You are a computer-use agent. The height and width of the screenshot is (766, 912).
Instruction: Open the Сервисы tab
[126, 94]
---*---
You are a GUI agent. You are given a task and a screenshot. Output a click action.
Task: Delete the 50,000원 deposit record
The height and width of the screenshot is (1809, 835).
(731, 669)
---*---
» Requirements:
Count the lines above that contain the string "height", matching case exactly, and reply with only that number.

» Reply to the task:
2